GIVEN RECORDS START

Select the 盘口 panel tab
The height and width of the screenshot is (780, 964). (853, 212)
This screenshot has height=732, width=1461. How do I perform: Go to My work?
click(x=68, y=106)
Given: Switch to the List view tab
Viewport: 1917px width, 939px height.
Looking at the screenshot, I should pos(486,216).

GIVEN RECORDS END
GIVEN RECORDS START

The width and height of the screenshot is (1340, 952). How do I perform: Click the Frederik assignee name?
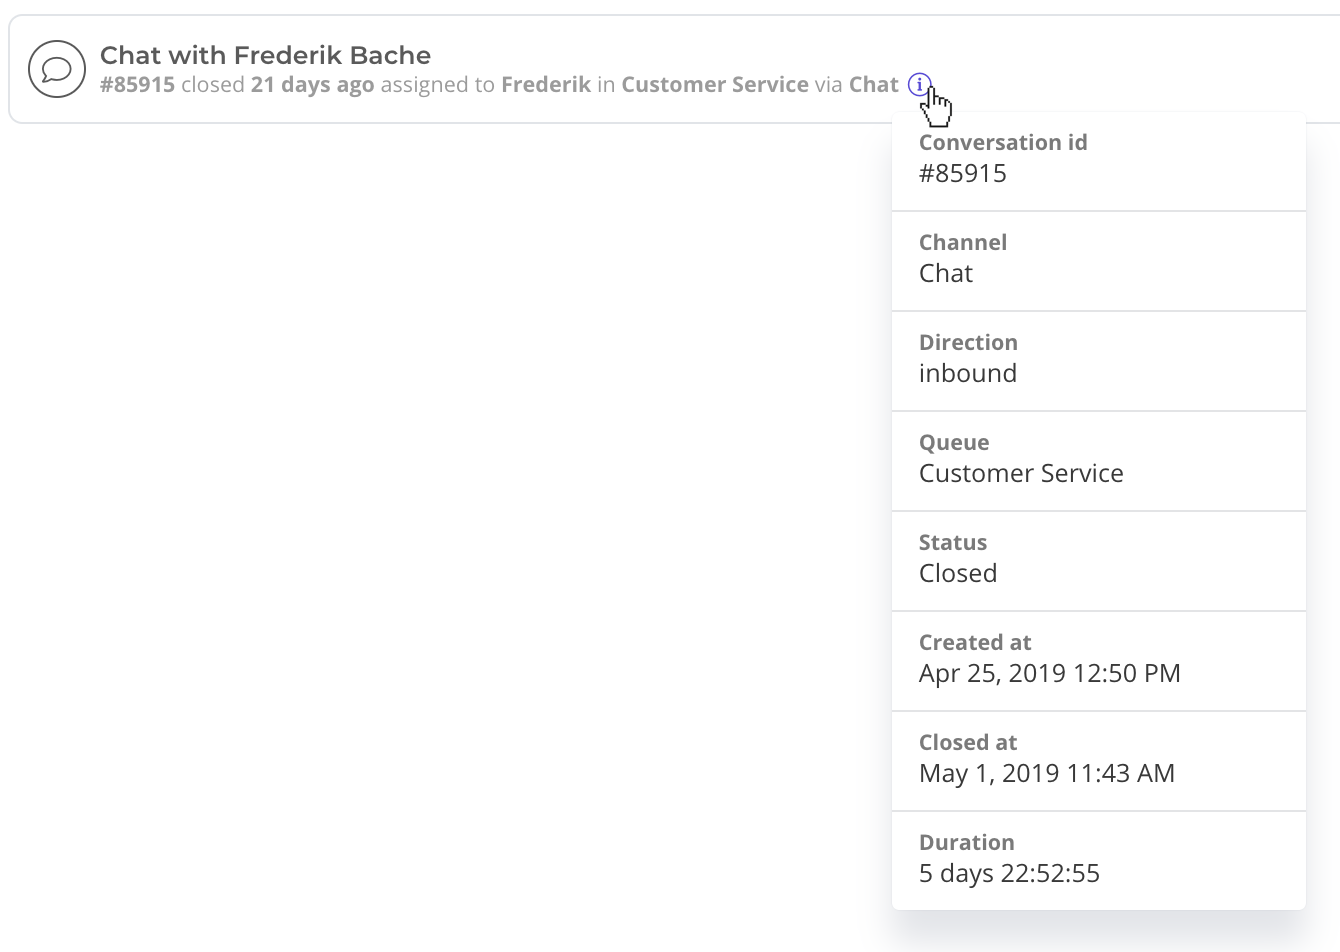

GIVEN RECORDS END

▶ _TASK GOAL_
Reproducing the whole listing above is not the task. Copy exactly only the lines from the one with "Select the 盘口 panel tab" to the one with "Given: Switch to the List view tab", both kept.

▶ _PROBLEM SOLUTION_
Select the 盘口 panel tab
The height and width of the screenshot is (780, 964). (853, 212)
This screenshot has height=732, width=1461. How do I perform: Go to My work?
click(x=68, y=106)
Given: Switch to the List view tab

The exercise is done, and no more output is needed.